Quality, Regulatory and Compliance Officer - Medical Devices - Tampines
Empowering careers at ARJO
At Arjo, we know what moves us. We go above and beyond for people facing mobility challenges. We take every opportunity to work and grow as one team and take pride in sharing our knowledge and experience. Does that sound like something that moves you too?
This could be your opportunity to begin a challenging and rewarding career in a healthcare company that empowers movement for people with mobility challenges.
What is the Opportunity?
We have a fantastic opportunity for an enthusiastic Quality Regulatory Compliance Officer to join our SEA/Singapore team. This role offers the chance to make a significant impact on our quality and compliance processes, work with a dynamic SEA team, and contribute to the continuous improvement of our services.
About the Role
The Quality, Regulatory Compliance Officer – SEA is tasked with ensuring the implementation, maintenance, and monitoring of Quality Assurance, Regulatory Affairs, and Post Market activities across South East Asia.
Reporting to the Manager of Quality Regulatory Compliance/Health, Safety & Environment – ANZ/SEA, this position collaborates closely with the local Sales and Service (SSU) Teams to develop and execute QA strategies.
The role involves promoting quality in service delivery, driving continuous improvement, monitoring compliance, identifying and addressing deficiencies, and minimizing business risks. All activities are conducted in accordance with SS620:2016 GDPMDS and SOP 124.
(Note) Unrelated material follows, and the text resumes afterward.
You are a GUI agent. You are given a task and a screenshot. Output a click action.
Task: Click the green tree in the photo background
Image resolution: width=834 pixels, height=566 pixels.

This position is based at the Singapore office in Kaki Bukit and is open exclusively to Singapore citizens or permanent residents.
Key Responsibilities- Implement and maintain the local Quality Management System to comply with SS620:2016 GDPMDS and Arjo Global QMS requirements
- Liaise between the corporate international regulatory team, SEA SSU, distributors and regulators to support SSU and corporate compliance with applicable laws and regulations.
- Report adverse events to SEA regulators, and coordinate and monitor field safety corrective actions within the SEA region
- Monitoring of TrackWise reports and collaborate with local SSU Team and Global Team
About you
We are looking for someone with the following skills and experience:
- A relevant tertiary qualification, accredited course in Quality Management is desirable but not essential
- At least 5 years of experience in Quality Assurance/Regulatory within the medical device industry
- Strong knowledge of ASEAN medical device regulations
- Exceptional customer service focus, with advanced communication and interpersonal skills
- Proficiency in Microsoft Excel, Word, PowerPoint, SharePoint and TrackWise at an intermediate to advanced level would be an advantage
- A strong commitment to providing excellent customer service, both internally and externally.
What We Will Offer In Return
At Arjo, our vision is to be the most trusted partner in driving healthier outcomes for people facing mobility challenges.
In return, we recognise and value our global employees. You will also have the opportunity to work in a highly engaged and vibrant workplace culture, which includes:
- Continuing education and career development plan.
- We offer a competitive remuneration package and incentive plan.
- Employee Assistance Program.
- Free onsite parking.
Why diversity matters to us
At Arjo, we believe in the power of diversity. We strongly encourage applicants from all parts of society, which means building a more diverse, equitable, inclusive and engaging environment – not only in the workplace, but also within the communities that we serve, work and live in.We achieve this through a culture and mind-set that values the uniqueness of all our people.
Successful applicants will be required to undergo relevant reference checks, prior to appointment.